I live my life with a deep love and respect for this world we live in. I realized early on I wanted to create work that was both useful and beautiful, giving beauty to the everyday living of our lives. To do that, I had to learn to know myself as an artist in order to access fully what I had to offer. In doing so, it has mapped my creative world. It takes great courage to face one’s self, to peel off the layers of what I thought was worthy based on what everyone told me was “true “. I learned that nurturing and growing who I really am brings me a sense of authenticity both in my personal life and my professional career. For me, this is not about perfection. I see perfection as an unreachable goal always just beyond my touch. This idea of perfection hinders my work. I was always left unsatisfied with what I had made.
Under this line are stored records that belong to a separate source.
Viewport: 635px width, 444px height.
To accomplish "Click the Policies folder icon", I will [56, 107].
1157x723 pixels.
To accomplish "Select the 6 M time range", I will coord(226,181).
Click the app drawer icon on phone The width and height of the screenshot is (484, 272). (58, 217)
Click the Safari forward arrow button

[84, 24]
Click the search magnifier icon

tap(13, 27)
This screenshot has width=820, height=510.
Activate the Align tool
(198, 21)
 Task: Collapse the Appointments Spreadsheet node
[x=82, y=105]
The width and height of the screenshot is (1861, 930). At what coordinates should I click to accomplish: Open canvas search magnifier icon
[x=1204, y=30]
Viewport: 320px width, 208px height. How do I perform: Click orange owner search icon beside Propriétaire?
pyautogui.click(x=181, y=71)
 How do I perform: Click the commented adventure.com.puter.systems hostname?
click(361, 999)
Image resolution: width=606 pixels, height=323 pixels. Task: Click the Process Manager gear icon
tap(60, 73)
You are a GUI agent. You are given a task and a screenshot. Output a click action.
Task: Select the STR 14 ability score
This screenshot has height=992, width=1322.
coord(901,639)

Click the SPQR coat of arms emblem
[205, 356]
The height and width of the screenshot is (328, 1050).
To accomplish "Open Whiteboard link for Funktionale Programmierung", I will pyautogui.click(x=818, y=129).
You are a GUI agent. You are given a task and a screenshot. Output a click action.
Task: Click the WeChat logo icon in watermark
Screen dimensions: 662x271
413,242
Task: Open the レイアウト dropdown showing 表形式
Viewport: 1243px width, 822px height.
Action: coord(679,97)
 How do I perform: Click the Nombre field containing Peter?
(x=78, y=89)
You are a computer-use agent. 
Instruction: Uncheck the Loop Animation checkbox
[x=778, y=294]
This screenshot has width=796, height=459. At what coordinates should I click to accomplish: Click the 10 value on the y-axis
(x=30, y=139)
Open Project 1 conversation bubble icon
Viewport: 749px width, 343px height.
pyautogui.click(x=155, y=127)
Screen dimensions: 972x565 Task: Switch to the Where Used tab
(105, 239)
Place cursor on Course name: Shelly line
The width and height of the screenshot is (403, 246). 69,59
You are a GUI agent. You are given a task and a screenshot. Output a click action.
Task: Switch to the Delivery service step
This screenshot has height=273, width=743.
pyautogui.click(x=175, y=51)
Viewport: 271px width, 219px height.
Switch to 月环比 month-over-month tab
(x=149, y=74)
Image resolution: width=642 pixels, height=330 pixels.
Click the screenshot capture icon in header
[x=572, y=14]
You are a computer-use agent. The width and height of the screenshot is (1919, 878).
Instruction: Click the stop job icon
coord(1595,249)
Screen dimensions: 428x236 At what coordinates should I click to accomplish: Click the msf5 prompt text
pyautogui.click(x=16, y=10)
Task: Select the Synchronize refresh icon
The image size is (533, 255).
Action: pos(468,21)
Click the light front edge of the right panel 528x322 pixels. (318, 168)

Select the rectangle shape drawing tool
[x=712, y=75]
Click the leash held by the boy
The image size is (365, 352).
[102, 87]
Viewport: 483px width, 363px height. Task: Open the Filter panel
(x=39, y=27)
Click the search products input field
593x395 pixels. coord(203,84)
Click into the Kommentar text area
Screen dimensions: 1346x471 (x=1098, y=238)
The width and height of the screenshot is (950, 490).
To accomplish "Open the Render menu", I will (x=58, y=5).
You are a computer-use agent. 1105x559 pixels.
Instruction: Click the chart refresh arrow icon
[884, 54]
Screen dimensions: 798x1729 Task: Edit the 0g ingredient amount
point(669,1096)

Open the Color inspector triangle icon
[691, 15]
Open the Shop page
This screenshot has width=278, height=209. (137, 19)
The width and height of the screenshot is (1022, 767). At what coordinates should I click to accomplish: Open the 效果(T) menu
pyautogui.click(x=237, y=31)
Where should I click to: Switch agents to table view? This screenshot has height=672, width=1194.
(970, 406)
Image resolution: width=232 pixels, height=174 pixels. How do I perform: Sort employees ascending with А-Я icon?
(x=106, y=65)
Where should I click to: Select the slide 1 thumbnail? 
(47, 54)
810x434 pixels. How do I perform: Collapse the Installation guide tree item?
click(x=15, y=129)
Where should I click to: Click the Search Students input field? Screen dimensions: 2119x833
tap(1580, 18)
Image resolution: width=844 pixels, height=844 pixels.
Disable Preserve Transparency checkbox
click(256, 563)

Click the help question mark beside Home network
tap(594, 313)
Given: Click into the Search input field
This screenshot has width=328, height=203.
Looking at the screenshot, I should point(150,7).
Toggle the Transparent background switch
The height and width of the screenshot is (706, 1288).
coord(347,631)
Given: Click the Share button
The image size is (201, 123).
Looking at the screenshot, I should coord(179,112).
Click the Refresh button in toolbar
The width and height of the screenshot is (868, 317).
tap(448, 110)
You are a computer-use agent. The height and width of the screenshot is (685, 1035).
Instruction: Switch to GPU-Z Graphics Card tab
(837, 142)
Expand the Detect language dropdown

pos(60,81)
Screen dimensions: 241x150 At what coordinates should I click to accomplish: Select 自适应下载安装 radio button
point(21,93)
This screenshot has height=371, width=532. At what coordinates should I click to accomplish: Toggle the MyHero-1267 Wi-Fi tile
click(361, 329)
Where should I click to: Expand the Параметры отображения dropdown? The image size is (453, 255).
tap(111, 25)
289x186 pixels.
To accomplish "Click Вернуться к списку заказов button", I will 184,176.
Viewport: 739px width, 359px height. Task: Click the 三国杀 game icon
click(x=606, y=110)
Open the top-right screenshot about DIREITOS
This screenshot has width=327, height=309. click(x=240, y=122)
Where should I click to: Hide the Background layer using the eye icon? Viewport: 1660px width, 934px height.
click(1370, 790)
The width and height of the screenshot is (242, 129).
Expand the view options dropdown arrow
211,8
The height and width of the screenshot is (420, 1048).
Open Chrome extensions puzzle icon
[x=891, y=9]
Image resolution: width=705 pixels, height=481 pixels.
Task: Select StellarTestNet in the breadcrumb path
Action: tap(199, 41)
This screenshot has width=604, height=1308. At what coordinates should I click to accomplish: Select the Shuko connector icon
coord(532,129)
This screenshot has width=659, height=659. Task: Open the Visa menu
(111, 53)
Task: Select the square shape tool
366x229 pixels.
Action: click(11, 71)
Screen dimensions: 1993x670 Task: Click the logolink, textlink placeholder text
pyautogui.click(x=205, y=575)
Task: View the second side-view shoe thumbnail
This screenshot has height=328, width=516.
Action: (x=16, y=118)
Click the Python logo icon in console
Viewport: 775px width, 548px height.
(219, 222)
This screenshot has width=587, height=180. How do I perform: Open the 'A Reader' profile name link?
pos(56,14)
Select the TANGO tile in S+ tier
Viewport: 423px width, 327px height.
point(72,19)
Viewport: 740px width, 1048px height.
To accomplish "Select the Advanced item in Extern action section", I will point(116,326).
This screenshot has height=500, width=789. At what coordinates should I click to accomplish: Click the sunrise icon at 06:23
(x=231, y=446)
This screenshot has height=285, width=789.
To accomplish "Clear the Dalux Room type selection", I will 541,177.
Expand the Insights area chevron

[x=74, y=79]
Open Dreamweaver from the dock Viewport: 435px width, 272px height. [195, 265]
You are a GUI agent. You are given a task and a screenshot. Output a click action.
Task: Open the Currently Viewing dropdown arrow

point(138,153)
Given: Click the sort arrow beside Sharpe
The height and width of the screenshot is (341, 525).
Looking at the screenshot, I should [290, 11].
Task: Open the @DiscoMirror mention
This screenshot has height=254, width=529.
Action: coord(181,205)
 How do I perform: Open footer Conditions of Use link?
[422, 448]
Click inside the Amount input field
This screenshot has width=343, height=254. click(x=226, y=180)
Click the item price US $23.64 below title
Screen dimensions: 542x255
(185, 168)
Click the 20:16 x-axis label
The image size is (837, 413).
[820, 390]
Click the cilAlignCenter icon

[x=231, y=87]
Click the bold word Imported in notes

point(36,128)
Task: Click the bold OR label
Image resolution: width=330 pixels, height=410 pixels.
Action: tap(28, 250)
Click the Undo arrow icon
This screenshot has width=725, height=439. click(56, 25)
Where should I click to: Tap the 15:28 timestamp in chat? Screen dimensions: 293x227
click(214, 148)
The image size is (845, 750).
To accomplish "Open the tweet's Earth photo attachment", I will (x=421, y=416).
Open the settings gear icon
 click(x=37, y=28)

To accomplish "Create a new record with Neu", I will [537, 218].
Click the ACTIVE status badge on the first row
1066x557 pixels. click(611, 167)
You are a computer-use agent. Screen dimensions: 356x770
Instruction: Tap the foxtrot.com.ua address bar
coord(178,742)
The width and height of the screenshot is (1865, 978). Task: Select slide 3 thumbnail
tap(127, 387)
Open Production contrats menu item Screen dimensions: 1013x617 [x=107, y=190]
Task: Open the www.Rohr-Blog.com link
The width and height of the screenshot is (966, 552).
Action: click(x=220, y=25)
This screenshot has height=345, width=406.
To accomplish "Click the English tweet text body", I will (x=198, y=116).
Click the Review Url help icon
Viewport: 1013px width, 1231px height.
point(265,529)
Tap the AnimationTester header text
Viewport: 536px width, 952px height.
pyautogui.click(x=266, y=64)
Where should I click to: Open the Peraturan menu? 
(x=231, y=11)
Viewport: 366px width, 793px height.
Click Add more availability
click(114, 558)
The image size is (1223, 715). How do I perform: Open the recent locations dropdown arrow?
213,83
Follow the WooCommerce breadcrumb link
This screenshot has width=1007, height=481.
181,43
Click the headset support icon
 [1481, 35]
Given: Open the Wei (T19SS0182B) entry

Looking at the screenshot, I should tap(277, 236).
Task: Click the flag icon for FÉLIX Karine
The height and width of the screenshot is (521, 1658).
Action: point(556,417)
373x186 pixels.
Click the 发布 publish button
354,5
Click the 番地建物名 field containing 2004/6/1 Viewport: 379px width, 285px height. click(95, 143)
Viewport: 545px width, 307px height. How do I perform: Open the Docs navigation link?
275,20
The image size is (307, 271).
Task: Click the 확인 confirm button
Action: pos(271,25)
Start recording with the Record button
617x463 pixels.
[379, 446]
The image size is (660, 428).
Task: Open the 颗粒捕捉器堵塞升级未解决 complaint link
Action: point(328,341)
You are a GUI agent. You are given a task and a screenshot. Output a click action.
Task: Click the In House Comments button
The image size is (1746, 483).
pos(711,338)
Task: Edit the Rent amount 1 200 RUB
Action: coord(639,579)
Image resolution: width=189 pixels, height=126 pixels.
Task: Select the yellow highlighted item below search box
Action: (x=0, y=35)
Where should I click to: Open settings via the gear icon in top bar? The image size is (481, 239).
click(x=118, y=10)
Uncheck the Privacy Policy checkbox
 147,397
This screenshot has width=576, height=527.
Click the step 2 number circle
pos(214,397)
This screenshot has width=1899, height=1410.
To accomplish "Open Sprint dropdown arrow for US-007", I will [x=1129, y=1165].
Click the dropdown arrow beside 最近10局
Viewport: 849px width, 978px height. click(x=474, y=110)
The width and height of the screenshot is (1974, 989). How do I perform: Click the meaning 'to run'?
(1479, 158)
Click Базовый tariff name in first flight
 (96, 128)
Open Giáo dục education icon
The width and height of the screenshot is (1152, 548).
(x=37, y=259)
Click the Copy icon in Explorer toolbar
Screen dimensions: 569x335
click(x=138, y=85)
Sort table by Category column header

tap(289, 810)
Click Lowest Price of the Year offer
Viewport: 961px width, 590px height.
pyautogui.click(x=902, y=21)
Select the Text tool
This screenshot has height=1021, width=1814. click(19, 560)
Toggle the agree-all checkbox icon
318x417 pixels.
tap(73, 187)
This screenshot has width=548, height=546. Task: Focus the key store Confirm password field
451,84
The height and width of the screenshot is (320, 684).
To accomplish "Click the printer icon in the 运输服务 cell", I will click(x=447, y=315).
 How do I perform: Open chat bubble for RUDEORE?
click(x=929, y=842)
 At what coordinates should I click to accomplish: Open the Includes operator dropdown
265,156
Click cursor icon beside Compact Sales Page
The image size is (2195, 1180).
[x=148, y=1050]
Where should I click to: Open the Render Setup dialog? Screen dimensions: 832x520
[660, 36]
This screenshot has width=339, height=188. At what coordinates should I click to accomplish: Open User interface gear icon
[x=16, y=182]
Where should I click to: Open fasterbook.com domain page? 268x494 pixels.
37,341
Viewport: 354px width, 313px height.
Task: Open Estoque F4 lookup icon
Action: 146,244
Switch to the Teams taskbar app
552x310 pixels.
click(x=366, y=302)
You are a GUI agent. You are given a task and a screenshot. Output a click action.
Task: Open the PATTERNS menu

In learning to be authentic, I discovered joy in the beauty of the moment of creation, surrender to the nature of the elements as well as accessing the co-creating qualities of a firing. I made better work and was a happy well-adjusted person. I learned being authentic in my work was what I had to bring to that table of creation. The elements have their own nature and co-creating with the elements takes presence and respect. Authenticity has brought me to loving where I am in each moment. My work reflects those qualities. Pots that work are moved onto those who are drawn to them and pots that do not work are gifts to be learned from. Each time I work in this way, I connect to a deep well of joy. In order to develop these skills of being an authentic potter, I needed an awful lot of mentoring. I have been incredibly fortunate to have had magnificent mentors in my life. Rev. Dr. Stephanie Rutt, Rev. Jan Grossman, Kevin Dadoly, John Baymore and so many more. They helped me access the inner and outer tools necessary in the process of becoming an authentic person, a better potter and a successful business woman. They are the wise ones who have gone before me, who have done the work both physically, emotionally and spiritually. Now I am able to give that back to the world.